Cornell University has filled a void in instruction on shelter medicine by offering "Issues and Preventative Medicine in Animal Shelters." It was first introduced during the Fall 1999 semester and enrollment has already doubled for Fall 2000.
It's a 16-hour elective course set up by Dr. Lila Miller, senior director of animal sciences and veterinary adviser to the ASPCA; Stephen Zawistowski, PhD, senior vice president of Animal Sciences and science adviser to the ASPCA; and Dr. Janet Scarlett, associate professor of epidemiology at Cornell, who served as coordinator of the course for the university.
Included in the course are areas of study specific to shelter medicine, such as methods of controlling disease transmission, and diagnosis and treatment of shelter animals. Additionally, a discussion of statistics on animal relinquishment compiled by the National Council on Pet Population Study and Policy is part of the course. The link between animal abuse and human violence is also explored, as is the role of the veterinarian in evidence preservation for cruelty cases. They also stress the importance of early age spaying and neutering.

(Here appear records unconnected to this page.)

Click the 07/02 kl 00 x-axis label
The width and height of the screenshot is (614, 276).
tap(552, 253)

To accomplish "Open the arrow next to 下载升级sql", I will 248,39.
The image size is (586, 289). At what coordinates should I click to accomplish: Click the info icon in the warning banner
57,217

Dr. Scarlett said that in 1994, when she was involved in the early discussions of the National Council on Pet Population Study and Policy, she talked with Dr. Zawistowski about creating a course on shelter medicine at Cornell. Over the ensuing years the ASPCA got involved and helped put together the course, which Dr. Scarlett teaches with staff from the ASPCA.
The course is a response to an increasing need and expanded role for shelter veterinarians. "There are more opportunities for work at animal shelters than there were say, eight years ago," Dr. Scarlett said. "They are desirable positions, they have competitive salaries, and veterinarians are doing more than spay, neuter, and euthanatize."

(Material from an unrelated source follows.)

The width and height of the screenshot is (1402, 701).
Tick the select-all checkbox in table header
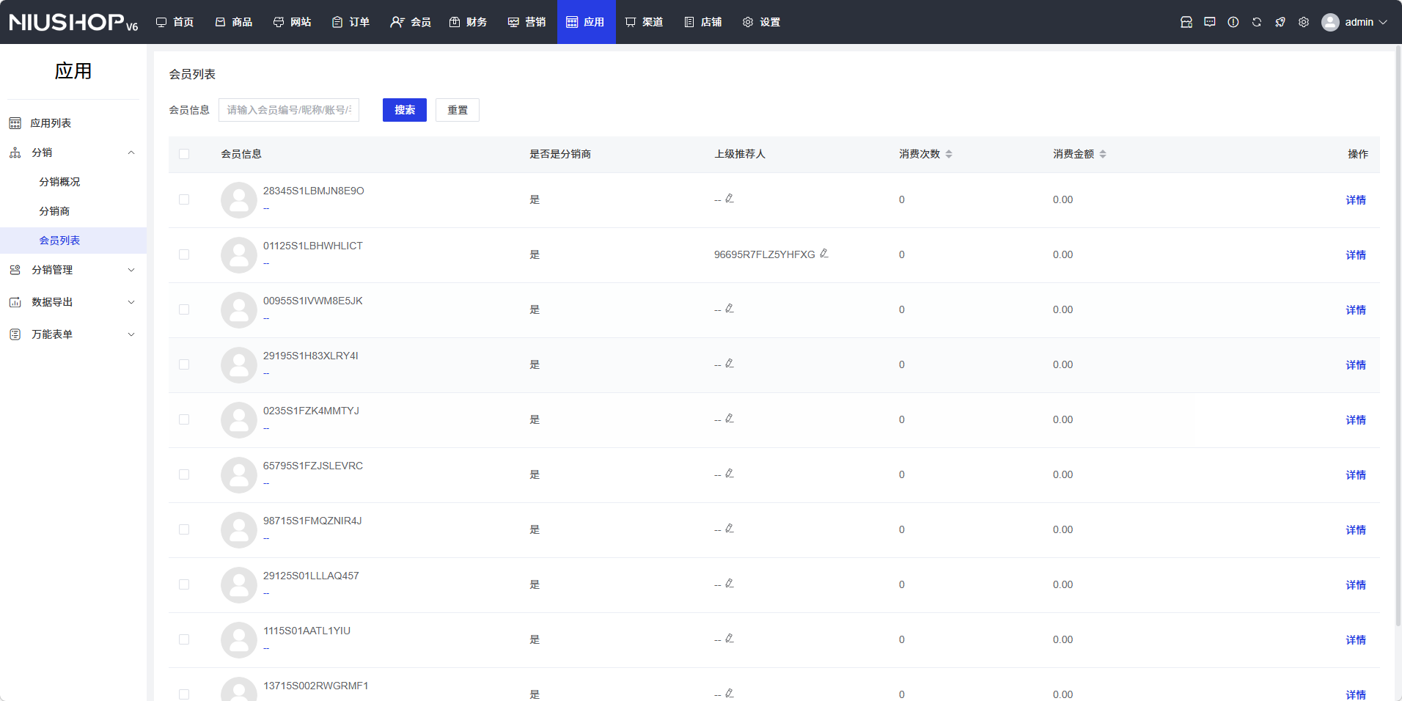[184, 154]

"Many shelters are developing preventive medicine programs to keep animals healthy and make them more desirable," she said.
The course lecture on how to recognize and document animal abuse is taught by Dr. Miller, who has been involved in shelter medicine for some 20 years. She encourages the employment of whole-body radiographs in the course of examinations. "Sometimes you may find various injuries in different stages of healing."

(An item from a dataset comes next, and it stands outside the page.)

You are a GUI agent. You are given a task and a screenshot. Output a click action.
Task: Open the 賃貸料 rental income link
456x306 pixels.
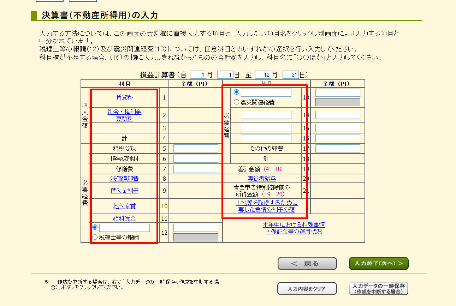point(124,98)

Dr. Miller said she fears that abuse is underreported, a tragically typical symptom of abuse cases. "We're very much in the same place that human medicine was 10 or 15 years ago," she said. "People don't look for it, and most veterinarians aren't fully trained to look for it."
Dr. Miller said that the section on abuse is equally vital for private practitioners. "Most veterinarians at some point in their career are going to see animal abuse," she said.
She concurs with Dr. Scarlett that shelter medicine is a cottage industry.
"Animal sheltering is coming into its own," Dr. Miller said. "You have a lot of shelters that are moving to becoming no-kill facilities. Instead of euthanatizing, they're doing more medical care and treatment, and they need more veterinary expertise in how to do that. When you're dealing with populations of animals at no-kill shelter, where you're constrained from euthanatizing, and there is an outbreak, you have to have veterinarians who can minimize the risk to the other animals."
Vaccination is another big part of the expanded responsibilities in shelter medicine.
"You may have a cat that turns up leukemia positive, but it doesn't mean that it's sick enough to be euthanatized," Dr. Miller said. "The animal could be appropriate for single-cat households."
"We're really starting to see shelter medicine being looked as an alternative career pathway," Dr. Miller said. "A lot of people see it as something for retired veterinarians who are looking for something to do, but we're saying it's not a hobby career anymore, it's a real serious career, and in some places it can be fairly lucrative."